I peccati di Mons. Galantino
Come nel film di Steven Spielberg anche da noi c’è un soldato da salvare, ed è lui: Nunzio (Ryan) Galantino, segretario generale della Cei, combattente indefesso della più retorica delle battaglie, quella per l’accoglienza illimitata di tutti i migranti del globo terraqueo. Campione di ecumenismo e di rimbrotti. Giudice moralista che si erge una decina di metri dal suolo per impartire lezioni di politica alle classi dirigenti mentre infuriano tempeste impetuose da cui nessuno riesce a tirarsi fuori.
Ma lui ha la soluzione ed è quella più netta e definitiva. Ogni sua dichiarazione è una sentenza ed ogni intervista un Trattato sulla tolleranza.
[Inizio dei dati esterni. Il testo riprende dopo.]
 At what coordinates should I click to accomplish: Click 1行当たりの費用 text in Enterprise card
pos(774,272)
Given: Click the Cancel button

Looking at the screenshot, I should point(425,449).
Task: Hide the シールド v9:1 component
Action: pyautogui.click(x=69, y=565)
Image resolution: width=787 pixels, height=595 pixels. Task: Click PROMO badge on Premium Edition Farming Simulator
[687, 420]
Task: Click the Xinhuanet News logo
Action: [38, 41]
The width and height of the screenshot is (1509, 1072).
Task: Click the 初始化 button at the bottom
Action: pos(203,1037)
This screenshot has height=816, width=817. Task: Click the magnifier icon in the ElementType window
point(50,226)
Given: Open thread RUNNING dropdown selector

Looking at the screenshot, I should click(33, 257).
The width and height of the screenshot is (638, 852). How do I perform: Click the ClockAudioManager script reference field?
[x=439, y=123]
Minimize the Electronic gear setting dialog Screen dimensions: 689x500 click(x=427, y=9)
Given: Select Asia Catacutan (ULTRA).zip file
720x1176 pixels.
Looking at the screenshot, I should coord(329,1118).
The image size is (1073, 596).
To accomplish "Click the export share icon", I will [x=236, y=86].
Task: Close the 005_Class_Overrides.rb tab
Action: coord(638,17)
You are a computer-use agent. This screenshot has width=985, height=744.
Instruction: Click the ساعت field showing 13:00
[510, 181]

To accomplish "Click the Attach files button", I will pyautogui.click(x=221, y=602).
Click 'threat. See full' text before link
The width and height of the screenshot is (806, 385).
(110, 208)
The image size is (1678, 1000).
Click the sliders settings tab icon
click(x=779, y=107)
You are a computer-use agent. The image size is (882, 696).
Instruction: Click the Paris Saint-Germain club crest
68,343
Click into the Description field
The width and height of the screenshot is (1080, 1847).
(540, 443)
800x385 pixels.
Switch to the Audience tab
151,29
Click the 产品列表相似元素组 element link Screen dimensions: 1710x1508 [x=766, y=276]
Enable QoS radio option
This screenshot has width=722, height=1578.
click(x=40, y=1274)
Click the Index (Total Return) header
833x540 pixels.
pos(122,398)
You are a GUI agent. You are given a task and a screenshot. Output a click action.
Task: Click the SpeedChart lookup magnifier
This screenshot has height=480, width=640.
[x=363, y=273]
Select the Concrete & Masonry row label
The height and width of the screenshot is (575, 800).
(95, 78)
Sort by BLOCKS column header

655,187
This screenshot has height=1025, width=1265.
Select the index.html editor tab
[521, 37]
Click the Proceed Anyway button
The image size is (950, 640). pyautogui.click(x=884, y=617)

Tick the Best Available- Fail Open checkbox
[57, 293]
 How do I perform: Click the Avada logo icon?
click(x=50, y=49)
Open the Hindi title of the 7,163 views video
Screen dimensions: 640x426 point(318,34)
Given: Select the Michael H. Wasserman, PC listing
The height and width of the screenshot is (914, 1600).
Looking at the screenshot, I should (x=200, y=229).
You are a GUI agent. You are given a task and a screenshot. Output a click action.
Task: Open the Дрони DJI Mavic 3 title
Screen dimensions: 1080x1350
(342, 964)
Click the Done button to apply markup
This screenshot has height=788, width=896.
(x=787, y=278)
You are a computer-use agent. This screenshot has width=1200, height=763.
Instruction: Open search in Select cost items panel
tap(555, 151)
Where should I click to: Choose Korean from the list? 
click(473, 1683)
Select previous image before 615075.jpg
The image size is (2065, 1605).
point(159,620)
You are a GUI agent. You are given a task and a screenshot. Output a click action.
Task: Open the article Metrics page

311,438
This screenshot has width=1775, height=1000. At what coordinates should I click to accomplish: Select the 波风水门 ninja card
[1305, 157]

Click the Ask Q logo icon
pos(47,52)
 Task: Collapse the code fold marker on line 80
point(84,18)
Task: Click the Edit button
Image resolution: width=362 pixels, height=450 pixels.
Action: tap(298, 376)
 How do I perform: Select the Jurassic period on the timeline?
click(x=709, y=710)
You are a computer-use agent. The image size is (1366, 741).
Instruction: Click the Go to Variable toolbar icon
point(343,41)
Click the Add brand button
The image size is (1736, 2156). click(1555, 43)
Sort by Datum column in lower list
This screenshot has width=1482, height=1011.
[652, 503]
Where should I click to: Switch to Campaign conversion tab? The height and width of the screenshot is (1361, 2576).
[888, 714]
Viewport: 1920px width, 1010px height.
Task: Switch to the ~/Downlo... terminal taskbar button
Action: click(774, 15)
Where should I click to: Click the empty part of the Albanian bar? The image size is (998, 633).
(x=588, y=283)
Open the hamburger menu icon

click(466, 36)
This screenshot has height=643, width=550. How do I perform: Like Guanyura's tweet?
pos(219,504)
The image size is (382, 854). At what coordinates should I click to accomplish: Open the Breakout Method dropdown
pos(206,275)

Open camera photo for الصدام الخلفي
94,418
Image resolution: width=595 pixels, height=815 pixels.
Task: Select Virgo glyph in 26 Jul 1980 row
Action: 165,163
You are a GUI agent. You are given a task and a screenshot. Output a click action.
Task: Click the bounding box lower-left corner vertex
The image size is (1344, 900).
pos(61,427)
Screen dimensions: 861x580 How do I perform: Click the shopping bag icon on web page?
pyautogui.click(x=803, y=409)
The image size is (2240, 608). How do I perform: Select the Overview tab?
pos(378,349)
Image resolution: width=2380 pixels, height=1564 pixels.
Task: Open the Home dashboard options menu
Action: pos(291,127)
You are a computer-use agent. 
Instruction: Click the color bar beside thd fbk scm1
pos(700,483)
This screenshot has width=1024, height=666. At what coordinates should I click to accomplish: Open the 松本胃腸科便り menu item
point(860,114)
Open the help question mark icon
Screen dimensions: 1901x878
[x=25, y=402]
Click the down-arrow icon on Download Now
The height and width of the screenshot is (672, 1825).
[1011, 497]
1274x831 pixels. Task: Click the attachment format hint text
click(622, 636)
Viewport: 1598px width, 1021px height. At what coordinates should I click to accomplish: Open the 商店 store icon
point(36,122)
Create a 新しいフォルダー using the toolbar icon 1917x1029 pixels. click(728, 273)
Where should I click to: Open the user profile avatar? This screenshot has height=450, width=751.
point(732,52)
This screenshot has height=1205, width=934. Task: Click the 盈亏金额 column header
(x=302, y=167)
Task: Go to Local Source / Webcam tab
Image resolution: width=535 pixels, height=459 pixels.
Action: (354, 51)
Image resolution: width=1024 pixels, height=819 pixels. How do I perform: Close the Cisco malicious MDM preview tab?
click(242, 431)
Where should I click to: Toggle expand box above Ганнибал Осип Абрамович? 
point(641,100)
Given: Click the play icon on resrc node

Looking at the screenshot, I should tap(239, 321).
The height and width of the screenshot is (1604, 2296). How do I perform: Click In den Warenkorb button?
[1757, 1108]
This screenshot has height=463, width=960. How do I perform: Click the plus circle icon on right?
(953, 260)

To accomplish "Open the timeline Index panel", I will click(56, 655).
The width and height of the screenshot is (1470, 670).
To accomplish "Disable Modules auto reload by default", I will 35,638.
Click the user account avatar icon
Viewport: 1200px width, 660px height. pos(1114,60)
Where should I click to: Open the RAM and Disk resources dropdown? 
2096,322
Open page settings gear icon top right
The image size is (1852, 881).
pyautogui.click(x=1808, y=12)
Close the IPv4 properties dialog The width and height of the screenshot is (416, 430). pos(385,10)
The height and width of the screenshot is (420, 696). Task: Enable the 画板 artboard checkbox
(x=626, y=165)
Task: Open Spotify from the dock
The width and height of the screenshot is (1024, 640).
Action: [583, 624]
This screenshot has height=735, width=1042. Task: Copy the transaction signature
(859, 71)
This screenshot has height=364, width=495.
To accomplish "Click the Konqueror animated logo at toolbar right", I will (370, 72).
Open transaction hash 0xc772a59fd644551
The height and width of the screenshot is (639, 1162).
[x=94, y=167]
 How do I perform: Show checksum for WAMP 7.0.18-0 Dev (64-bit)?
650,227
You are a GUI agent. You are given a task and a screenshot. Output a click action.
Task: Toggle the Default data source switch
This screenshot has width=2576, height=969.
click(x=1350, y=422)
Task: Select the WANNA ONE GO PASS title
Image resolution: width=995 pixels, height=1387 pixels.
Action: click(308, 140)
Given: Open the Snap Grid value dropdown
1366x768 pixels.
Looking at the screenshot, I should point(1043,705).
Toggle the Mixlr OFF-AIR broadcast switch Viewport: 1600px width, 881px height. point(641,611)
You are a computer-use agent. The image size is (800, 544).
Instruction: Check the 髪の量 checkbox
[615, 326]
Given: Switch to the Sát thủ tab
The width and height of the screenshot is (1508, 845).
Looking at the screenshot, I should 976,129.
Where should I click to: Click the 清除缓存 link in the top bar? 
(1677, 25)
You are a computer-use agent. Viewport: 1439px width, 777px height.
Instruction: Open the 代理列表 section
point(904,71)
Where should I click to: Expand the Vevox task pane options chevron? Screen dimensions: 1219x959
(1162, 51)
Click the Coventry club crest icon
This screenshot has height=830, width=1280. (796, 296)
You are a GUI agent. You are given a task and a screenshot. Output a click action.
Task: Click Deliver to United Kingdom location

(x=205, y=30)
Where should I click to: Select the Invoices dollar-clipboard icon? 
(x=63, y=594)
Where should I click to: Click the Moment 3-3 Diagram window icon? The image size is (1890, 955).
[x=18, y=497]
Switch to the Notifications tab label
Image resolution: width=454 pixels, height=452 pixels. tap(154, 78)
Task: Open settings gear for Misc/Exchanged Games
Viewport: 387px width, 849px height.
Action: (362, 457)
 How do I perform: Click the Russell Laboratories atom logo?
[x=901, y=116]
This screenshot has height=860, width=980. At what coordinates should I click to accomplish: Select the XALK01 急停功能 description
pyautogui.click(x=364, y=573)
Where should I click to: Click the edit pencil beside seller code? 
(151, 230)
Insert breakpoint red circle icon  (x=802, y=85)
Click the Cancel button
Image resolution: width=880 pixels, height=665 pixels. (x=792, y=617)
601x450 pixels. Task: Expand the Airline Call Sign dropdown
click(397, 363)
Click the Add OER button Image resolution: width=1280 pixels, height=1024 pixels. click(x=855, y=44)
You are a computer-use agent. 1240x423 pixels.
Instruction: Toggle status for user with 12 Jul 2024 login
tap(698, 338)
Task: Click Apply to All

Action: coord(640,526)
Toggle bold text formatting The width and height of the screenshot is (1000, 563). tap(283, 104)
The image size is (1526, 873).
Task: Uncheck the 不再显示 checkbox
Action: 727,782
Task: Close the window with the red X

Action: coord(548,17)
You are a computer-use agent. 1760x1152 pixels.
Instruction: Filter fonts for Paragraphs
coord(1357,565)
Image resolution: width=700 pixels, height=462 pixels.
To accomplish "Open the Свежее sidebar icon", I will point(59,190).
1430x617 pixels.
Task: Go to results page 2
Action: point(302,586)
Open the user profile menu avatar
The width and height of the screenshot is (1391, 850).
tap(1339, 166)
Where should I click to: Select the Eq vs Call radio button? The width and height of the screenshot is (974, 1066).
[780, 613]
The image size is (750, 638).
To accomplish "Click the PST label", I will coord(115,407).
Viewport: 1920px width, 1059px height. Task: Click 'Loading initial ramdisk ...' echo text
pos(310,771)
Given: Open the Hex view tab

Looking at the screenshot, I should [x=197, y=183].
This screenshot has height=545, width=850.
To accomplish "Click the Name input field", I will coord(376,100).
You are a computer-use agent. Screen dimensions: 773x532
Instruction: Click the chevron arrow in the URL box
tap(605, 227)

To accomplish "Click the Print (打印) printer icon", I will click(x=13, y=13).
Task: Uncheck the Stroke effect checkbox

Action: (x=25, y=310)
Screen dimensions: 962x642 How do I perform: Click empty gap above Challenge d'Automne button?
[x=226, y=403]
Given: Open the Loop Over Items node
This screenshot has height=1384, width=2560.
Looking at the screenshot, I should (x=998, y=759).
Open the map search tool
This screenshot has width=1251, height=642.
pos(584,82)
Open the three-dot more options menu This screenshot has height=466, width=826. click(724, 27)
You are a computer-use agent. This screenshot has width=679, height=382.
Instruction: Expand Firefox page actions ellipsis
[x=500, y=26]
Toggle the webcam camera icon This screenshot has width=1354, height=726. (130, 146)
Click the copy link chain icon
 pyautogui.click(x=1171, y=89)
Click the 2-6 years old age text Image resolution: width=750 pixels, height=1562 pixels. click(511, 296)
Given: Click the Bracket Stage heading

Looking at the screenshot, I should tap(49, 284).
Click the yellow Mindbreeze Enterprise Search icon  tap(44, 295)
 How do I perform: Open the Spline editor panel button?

Si badi bene: il moralismo è cosa lecita e, peraltro, non rara dalle parti del Vaticano, luogo fisico e spirituale in cui si adotta questo strumento ‘per mestiere’ da almeno duemila anni. Ma sono cambiati il modello comunicativo e il contesto generale. E se sul primo mons. Galantino è un fenomeno perché riesce a ficcarsi in ogni diatriba sull’immigrazione impartendo rimproveri e moniti a destra e a manca, sul fronte della consapevolezza e della cognizione dei reali problemi dei cittadini italiani pecca, e non in maniera veniale.
In momento in cui il clima generale non è dei migliori e sembra preannunziare un pericoloso conflitto sociale tra opposte fazioni, di cui peraltro non si conoscono gli esiti; in un tempo in cui milioni di italiani sono poveri in senso assoluto e non figurato e percepiscono ‘l’altro’, anche il loro vicino di casa, con ostilità ingiustificata ma comprensibile, Galantino trancia ogni sua considerazione sul tema dell’accoglienza con la lama della Verità, quella con la ‘V’ maiuscola, e si schiera da una parte.
Non ammette deroghe e non cerca mediazioni come in passato ha sempre fatto una gerarchia cattolica sempre astuta e pragmatica, ferma sui principi ma pratica sugli strumenti legislativi.
E dunque pecca. Pecca di ignoranza perché finge di non sapere che gran parte dei nostri connazionali hanno problemi pratici simili a quelli dei clandestini (perché tali sono!); pecca di reticenza perché chiede alle Istituzioni di non porre freno all’accoglienza, ma non spiega per quali motivi parrocchie e, magari, lo stesso Vaticano, i palazzi cardinalizi e le sedi vescovili non sono traboccanti di immigrati come pure aveva auspicato Papa Francesco; pecca di superbia perché – come detto – per raggiungere i suoi ‘alti’ scopi, un tempo la Chiesa riusciva a modulare antica e riconosciuta capacità di ‘realismo politico’ e mellifluo contorsionismo para-democristiano con le comprensibili tirate moralistiche e gli ammonimenti perentori e tassativi; e pecca di vanità perché era difficile trovare ‘uno’ che superasse in numero di dichiarazioni pubbliche Matteo Renzi. Ed era ancor più complicato trovare uno più ‘divisivo’ del rottamatore di Rignano. E invece le ‘vie del Signore sono infinite’ e lo abbiamo trovato.